Brèves 

Peines confirmées contre les militants bordelais du DAL

actualisé le 19/12/2014 à 15h50

3 mois de prison avec sursis et 5000 euros de dommages et intérêt : la cour d’appel de Bordeaux a confirmé ce jeudi les peines infligées en première instance aux cinq militants bordelais de Droit au logement. Ils étaient poursuivis pour violation de domicile, après avoir réquisitionné un logement qu’ils croyaient inoccupé dans le quartier Saint-Michel à Bordeaux, et où ont été hébergées des familles de sans-papiers bulgares et géorgiennes, en juillet 2013.

Avocate de l’un des militants, Maître Michèle Bauer a dénoncé un arrêt « consternant sur le fond du dossier puisque les locaux étaient vacants.
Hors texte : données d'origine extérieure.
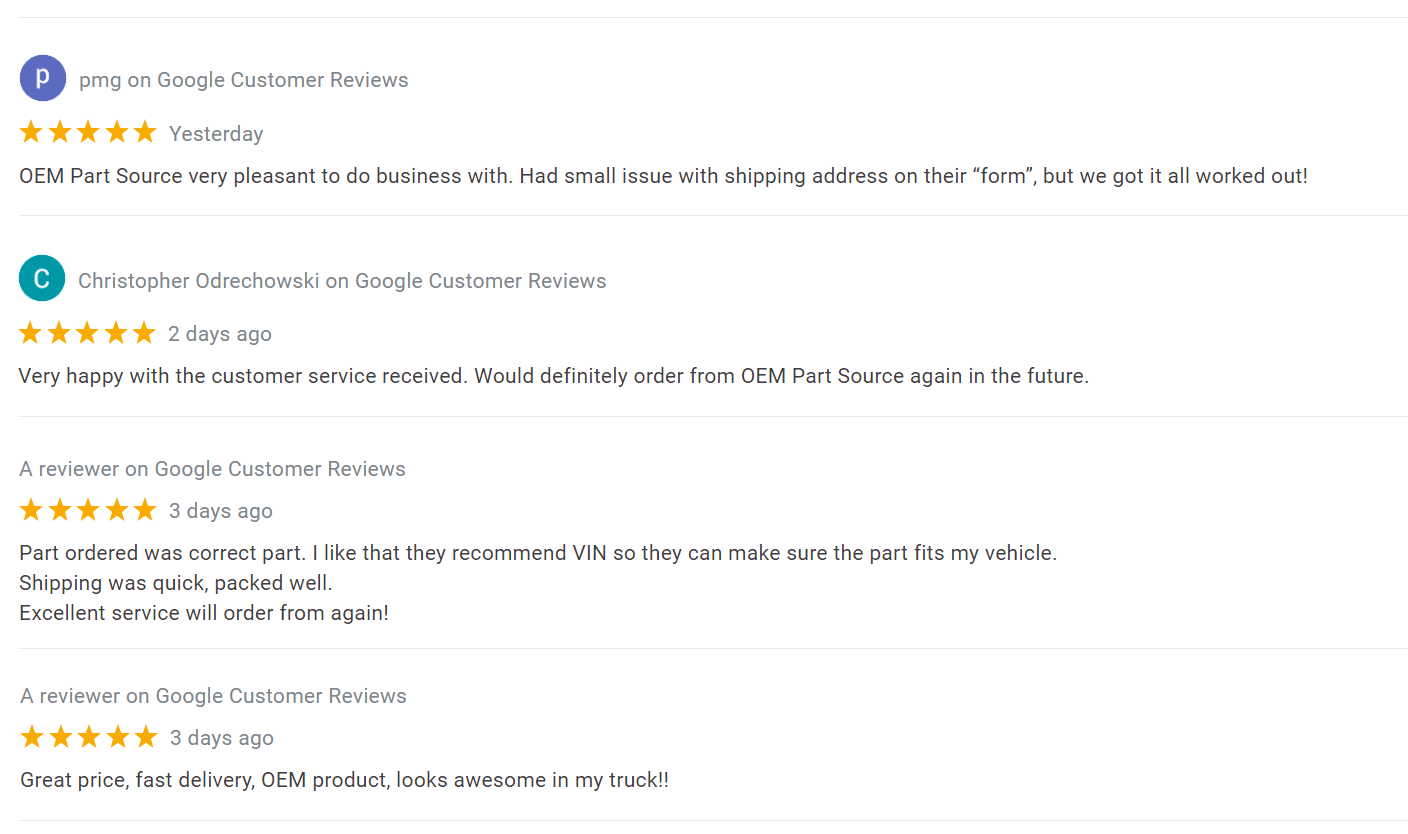
Task: Click stars on the 'Great price' truck review
Action: (x=89, y=737)
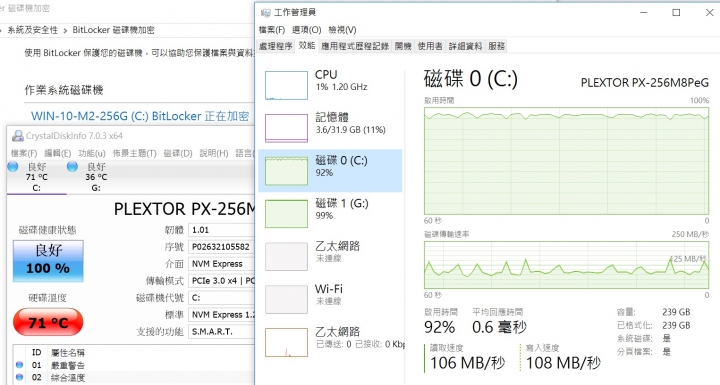Click the red 71 °C temperature indicator
The height and width of the screenshot is (385, 720).
pos(48,322)
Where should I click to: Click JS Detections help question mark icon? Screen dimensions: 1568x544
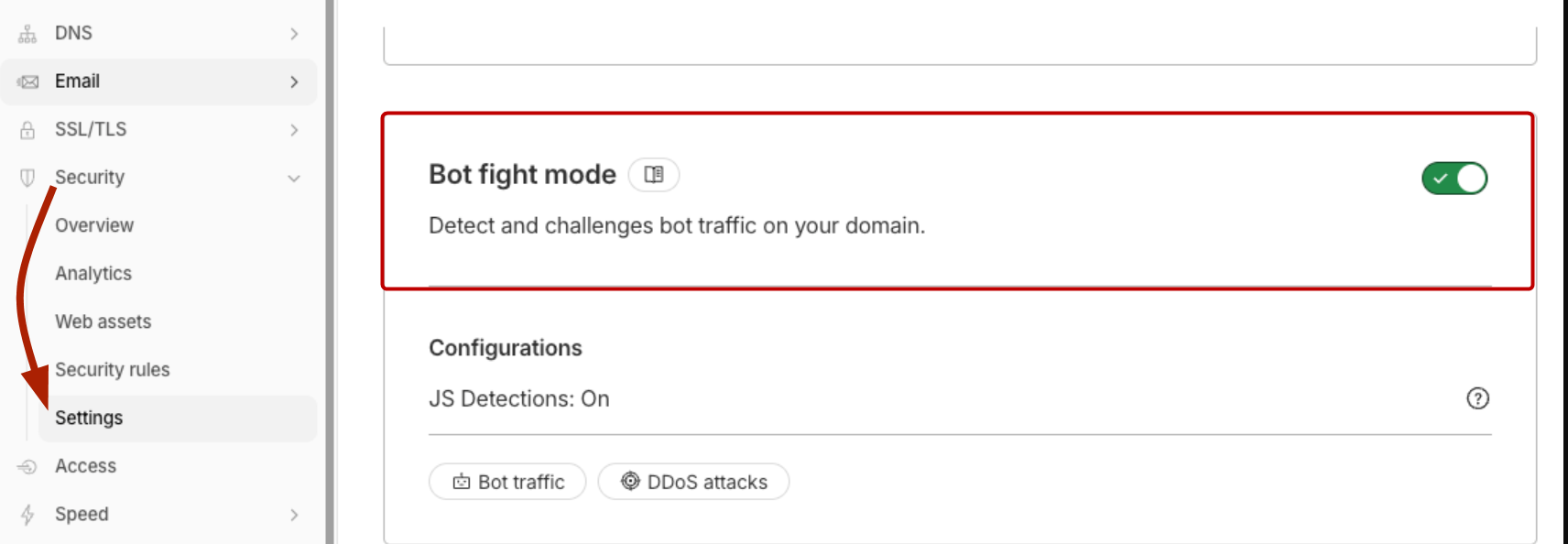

Pour que l’infraction de violation de domicile soit constituée, il faut qu’il soit habité, or les locaux étaient bien vacants, nous l’avons démontré à l’audience ». L’occupante des lieux, une octogénaire, se trouvait alors depuis plusieurs mois en convalescence chez son fils, dans la Manche.

Les cinq membres du DAL envisagent de se pouvoir en cassation contre cette condamnation sans précédent dans l’histoire de ce mouvement.